Peygamber Efendimiz'e (asm) neden aleyhissalatu vesselam denir?
Peygamberlerin ismi anıldığında getirilen salavat ile Peygamber Efendimize (asm) getirilen salavat neden farklıdır?
Değerli Kardeşimiz;
"Aleyhissalatu Vesselam" demek Peygamber Efendimiz'in (asm) bir şiarıdır. (sembol)
Ehl-i sünnet alimleri "aleyhisselam" cümlesini Peygamberler için zikretmişlerdir. Peygamber Efendimiz'e (asm) ise Aleyhissalatu vesselam" demişlerdir. Böyle söylemek bir şiar haline gelmiştir.

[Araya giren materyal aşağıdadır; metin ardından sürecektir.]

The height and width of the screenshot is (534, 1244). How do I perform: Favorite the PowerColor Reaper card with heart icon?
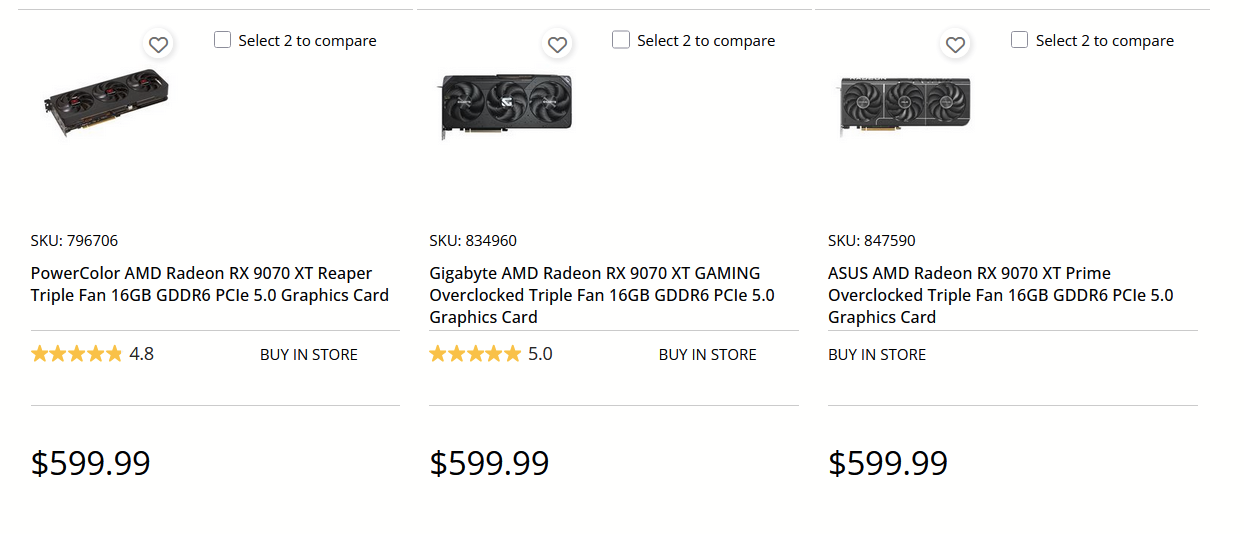click(158, 45)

Sallallahu aleyhi ve sellem’in manası:
Allah’ın salatü ve selamı O’nun üzerine olsun.
Salat:
Allah ve meleklerin Hz. Peygamber'e salat etmesi, meleklerin Resulullah lehinde istiğfar etmesi, Cenab-ı Hakk'ın da rahmetine mazhar kılması demektir.
Aleyhi ve sellem’in manası:
Selam O’nun üzerine olsun.
Peygamber Efendimiz’e (asm) Salat getirmemizin hikmeti ise;
Salattan öncelikle kastedilen, ta'zim ve terkimdir ki, esas olan Resullullah'a (asm) tahsisidir. Ulema, Hz. Peygamber'e has olduğunda müttefiktir.

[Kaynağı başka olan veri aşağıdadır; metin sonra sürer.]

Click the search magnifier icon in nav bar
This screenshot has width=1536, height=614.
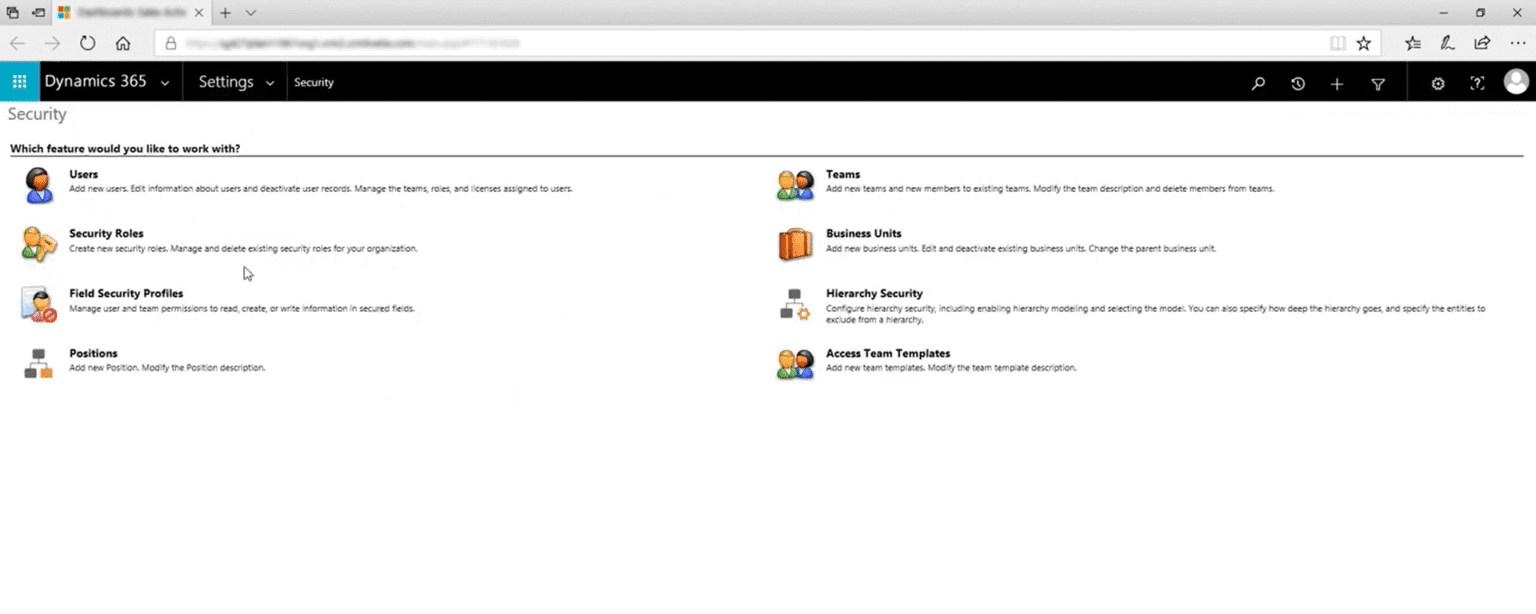point(1258,84)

Öncelikle Salat’ın manasını açıklayalım:
Salat:
“Muhakkak ki Allah ve melekleri, o Peygambere salat ederler. Ey iman edenler! (Siz de) ona salat edin ve (ona) teslimiyetle selam verin!” (Ahzap, 56)
İbnu Hacer'e göre ise "salat" Allah'tan Paygamberine olursa bu, rahmetin artmasıdır.
Bazı âlimler de, "Rabb'in, Peygamberine salatı, O'nun şerefini yüceltme ve tekrim (kıymet verme); meleklerin salatı, onun mükerremiyetini izhardır; ümmetin salatı da onun şefaatini talepdir" demiştir.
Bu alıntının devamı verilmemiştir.